● **SHORT TASK**
Reproduce without alteration the lines of the items below, beginning with the line containing "Choose Upload ASCII transcript option" and continuing through the line containing "Action: click(x=772, y=445)".

[BEGIN RECORDS FOR PROCESSING]

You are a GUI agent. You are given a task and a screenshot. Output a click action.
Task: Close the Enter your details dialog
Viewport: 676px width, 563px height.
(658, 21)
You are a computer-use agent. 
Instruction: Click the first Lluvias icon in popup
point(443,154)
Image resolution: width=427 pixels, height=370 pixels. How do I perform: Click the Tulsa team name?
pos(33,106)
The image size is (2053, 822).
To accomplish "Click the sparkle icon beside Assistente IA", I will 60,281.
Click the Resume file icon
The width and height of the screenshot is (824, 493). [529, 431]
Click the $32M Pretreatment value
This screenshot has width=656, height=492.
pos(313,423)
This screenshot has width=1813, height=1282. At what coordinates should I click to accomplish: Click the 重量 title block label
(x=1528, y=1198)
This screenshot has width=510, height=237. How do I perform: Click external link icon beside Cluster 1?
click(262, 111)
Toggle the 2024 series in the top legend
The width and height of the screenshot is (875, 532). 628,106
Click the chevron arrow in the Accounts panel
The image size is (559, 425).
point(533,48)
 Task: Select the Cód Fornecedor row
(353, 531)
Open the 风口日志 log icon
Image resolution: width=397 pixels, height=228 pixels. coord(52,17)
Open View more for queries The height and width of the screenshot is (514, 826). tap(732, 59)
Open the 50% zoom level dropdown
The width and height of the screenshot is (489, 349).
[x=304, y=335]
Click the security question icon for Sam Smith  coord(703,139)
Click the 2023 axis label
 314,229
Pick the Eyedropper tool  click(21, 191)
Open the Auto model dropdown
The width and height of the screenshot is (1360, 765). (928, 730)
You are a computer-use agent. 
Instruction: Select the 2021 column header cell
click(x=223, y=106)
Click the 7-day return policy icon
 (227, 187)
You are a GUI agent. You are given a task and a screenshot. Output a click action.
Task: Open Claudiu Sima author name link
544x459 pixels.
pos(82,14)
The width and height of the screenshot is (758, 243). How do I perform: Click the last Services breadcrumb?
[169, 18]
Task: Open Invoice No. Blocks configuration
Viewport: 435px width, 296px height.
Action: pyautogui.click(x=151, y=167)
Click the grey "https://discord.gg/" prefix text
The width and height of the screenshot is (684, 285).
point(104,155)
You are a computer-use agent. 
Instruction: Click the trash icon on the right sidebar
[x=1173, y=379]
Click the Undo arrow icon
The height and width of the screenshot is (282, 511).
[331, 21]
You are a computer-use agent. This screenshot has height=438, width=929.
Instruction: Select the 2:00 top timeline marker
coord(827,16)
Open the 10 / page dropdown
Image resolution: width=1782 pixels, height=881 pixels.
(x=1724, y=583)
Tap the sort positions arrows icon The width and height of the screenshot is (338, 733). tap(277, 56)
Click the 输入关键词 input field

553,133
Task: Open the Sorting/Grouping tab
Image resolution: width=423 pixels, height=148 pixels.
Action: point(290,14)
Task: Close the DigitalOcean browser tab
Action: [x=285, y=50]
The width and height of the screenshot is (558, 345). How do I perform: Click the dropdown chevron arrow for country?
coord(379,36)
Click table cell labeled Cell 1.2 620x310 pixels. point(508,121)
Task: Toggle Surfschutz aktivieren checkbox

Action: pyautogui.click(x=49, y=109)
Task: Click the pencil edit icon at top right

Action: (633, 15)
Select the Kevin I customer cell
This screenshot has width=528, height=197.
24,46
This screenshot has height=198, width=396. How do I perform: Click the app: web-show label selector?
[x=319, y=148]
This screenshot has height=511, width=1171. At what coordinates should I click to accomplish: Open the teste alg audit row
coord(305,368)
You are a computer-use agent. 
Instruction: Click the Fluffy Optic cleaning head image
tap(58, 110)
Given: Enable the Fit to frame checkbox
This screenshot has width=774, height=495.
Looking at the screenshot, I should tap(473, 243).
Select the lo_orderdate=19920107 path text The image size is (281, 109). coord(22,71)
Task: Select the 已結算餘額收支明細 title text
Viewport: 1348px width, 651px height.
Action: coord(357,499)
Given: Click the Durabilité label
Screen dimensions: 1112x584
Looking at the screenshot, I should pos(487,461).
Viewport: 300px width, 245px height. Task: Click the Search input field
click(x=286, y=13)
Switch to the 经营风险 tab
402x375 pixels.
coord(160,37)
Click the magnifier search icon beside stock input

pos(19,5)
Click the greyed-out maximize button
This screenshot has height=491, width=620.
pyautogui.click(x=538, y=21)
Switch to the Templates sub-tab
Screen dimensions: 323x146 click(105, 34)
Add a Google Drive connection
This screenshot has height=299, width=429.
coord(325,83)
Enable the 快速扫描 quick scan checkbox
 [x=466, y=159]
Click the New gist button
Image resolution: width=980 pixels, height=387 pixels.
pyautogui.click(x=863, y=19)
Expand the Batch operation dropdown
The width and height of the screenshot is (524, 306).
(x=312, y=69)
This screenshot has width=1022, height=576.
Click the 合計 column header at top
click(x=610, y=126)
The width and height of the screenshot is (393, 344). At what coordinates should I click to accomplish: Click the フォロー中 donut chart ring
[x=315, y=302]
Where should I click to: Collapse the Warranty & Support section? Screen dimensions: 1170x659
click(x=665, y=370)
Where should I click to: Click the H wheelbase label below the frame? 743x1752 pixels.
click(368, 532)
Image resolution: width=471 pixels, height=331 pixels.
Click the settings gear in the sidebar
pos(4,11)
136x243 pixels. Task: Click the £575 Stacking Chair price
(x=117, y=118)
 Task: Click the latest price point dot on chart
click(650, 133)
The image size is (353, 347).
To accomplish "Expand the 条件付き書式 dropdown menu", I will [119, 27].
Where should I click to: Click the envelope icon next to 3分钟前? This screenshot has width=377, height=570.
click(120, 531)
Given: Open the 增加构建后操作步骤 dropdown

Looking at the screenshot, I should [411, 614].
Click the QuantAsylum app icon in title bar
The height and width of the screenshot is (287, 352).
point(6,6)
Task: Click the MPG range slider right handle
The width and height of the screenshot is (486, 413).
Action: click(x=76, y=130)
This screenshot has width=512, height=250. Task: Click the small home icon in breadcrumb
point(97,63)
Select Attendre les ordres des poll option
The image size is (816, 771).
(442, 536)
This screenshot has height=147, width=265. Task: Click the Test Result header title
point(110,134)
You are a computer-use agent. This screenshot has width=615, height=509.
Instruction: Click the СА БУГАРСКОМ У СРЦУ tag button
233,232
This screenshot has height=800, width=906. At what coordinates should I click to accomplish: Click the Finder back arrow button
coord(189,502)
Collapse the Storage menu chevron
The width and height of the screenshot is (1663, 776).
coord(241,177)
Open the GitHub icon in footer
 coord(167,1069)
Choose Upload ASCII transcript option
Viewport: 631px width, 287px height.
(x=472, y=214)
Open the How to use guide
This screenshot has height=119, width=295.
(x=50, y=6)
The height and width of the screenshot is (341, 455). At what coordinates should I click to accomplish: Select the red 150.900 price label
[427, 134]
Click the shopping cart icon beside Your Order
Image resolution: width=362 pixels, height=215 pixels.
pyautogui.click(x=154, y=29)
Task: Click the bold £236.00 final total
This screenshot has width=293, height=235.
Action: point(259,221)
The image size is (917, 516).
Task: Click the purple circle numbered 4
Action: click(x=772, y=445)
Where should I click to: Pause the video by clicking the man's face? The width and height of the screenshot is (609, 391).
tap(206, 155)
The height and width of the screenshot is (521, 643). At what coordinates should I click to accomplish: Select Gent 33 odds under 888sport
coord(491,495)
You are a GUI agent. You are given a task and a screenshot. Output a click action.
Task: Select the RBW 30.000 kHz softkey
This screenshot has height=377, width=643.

[END RECORDS FOR PROCESSING]

● **EXERCISE ANSWER**
Choose Upload ASCII transcript option
Viewport: 631px width, 287px height.
(x=472, y=214)
Open the How to use guide
This screenshot has height=119, width=295.
(x=50, y=6)
The height and width of the screenshot is (341, 455). At what coordinates should I click to accomplish: Select the red 150.900 price label
[427, 134]
Click the shopping cart icon beside Your Order
Image resolution: width=362 pixels, height=215 pixels.
pyautogui.click(x=154, y=29)
Task: Click the bold £236.00 final total
This screenshot has width=293, height=235.
Action: point(259,221)
The image size is (917, 516).
Task: Click the purple circle numbered 4
Action: click(x=772, y=445)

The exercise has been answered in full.